De l’Art

Page 3 sur 612345...Last »

Balade au Musée de l’Orangerie

J’ai découvert ce musée pour la première fois lors de sa réouverture après travaux il y a 3 ans. Situé dans le jardin des Tuileries, le musée de l’Orangerie est, comme qui dirait, divisé en deux parties. Au sous-sol, il abrite la collection Jean Walter et Paul Guillaume, cédée à l’État à condition qu’elle ne soit pas dispersée. Elle a rejoint les huit immenses compositions des Nymphéas que Monet a offert à la France en 1922 et qui sont installées, depuis 1927, dans deux grandes salles ovales spécialement aménagées sur les indications du peintre pour les recevoir.

orangerie1

Les deux salles ovales qui exposent les 8 panneaux  des Nymphéas permettent une immersion totale et profonde dans l’œuvre, presque comme si on était vraiment dans le jardin d’eau de Monet à Giverny (que j’ai visité récemment si vous vous en souvenez). L’ouverture sur le ciel et les changements de couleurs dues à la lumière rendent une impression de vie assez phénoménale. On peut y rester des heures sans jamais voir la même chose… C’est un endroit sublime.

Monet1
Monet2_bis
Monet2
Monet3

Et regardez-moi ces couleurs…

Monet_couleurs

La collection Walter-Guillaume est, quant à elle, installée dans les murs de l’Orangerie depuis les années 60. Elle a été léguée à l’Etat en 1984 par Domenica Walter, femme du marchand d’art et collectionneur Paul Guillaume et donc héritière de sa collection personnelle jusqu’à sa mort. Cette collection regroupe 144 tableaux  de la fin du XIXe et de la première moitié du XXe siècle, parmi lesquels des oeuvres de Modigliani, Renoir, Soutine, Cézanne, Matisse, Laurencin, Picasso, Derain, Utrillo et du Douanier Rousseau.

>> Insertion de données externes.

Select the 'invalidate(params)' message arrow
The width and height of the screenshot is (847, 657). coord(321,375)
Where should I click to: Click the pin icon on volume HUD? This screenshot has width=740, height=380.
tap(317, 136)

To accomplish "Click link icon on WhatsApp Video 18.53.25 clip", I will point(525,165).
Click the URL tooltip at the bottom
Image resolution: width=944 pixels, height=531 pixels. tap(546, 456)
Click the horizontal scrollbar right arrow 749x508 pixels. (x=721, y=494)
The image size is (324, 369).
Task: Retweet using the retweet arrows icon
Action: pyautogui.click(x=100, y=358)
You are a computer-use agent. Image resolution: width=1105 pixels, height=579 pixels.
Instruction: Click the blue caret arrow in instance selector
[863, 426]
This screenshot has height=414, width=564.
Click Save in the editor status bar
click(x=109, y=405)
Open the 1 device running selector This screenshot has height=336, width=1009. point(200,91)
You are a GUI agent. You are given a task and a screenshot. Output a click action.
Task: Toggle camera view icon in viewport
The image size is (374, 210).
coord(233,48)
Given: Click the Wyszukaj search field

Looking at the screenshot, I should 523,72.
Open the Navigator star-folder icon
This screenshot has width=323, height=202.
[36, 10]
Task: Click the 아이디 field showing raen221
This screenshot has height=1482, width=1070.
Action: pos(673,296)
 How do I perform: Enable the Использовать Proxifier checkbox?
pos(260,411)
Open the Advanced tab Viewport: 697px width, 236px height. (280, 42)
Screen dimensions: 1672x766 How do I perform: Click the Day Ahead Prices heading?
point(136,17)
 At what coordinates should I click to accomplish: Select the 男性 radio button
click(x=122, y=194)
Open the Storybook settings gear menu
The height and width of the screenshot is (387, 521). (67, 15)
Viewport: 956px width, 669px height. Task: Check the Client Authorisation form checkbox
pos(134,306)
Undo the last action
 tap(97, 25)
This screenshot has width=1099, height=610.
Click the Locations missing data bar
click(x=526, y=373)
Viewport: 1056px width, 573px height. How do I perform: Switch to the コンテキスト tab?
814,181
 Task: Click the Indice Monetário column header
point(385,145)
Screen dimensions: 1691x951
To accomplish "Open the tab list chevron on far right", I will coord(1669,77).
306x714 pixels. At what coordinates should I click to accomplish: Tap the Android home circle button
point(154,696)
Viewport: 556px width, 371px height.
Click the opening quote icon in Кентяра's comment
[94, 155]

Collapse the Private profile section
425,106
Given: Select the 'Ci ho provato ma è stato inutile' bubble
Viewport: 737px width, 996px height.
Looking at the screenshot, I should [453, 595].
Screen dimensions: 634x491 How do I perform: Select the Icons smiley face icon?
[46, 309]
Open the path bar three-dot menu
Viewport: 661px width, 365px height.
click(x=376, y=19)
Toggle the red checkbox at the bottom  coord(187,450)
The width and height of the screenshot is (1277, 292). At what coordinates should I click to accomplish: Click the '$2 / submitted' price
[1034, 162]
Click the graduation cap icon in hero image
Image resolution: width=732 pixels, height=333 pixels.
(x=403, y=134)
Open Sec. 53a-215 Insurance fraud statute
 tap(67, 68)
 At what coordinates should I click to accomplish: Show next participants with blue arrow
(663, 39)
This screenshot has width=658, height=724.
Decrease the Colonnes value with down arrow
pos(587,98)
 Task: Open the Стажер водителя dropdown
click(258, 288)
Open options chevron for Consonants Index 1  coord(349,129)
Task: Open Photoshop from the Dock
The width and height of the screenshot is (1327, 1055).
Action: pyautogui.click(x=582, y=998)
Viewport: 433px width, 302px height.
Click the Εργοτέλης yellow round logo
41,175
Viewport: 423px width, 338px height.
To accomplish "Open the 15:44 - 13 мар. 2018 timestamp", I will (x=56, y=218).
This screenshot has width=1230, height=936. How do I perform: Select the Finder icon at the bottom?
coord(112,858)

Il y a peu de toiles finalement, mais ce qui est sûr c’est que la collection est superbe et la muséographie, où la lumière naturelle joue un grand rôle, sert parfaitement les œuvres. On y retrouve le côté avant-gardiste des choix de Paul Guillaume au début du siècle et je ne m’en lasse pas. Ci-dessous, 2 exemples de tableaux qu’on y retrouve et que j’aime bien pour des raisons différentes. Un portrait de Paul Guillaume (« Novo Pilota ») par Modigliani et « Arlequin et Pierrot » de Derain.

collec2 collec3

Ma salle préférée dans cette partie du musée est sans aucun doute la petite bleue au fond, à droite, consacrée à quelques œuvres de Marie Laurencin dont j’adore les toiles: quelle délicatesse dans le trait, et cette mélancolie dans les couleurs… J’aime beaucoup ce portrait de Coco Chanel (entre autres), plein de douceur et de mystère, avec ces yeux noirs (de simples tâches noires en fait) pourtant si expressifs !

collec1

C’est où ?
Musée de l’Orangerie
Jardin des Tuileries – Place de la Concorde (1er) -M° Concorde
Ouvert tous les jours sauf le mardi de 9 h à 18 h.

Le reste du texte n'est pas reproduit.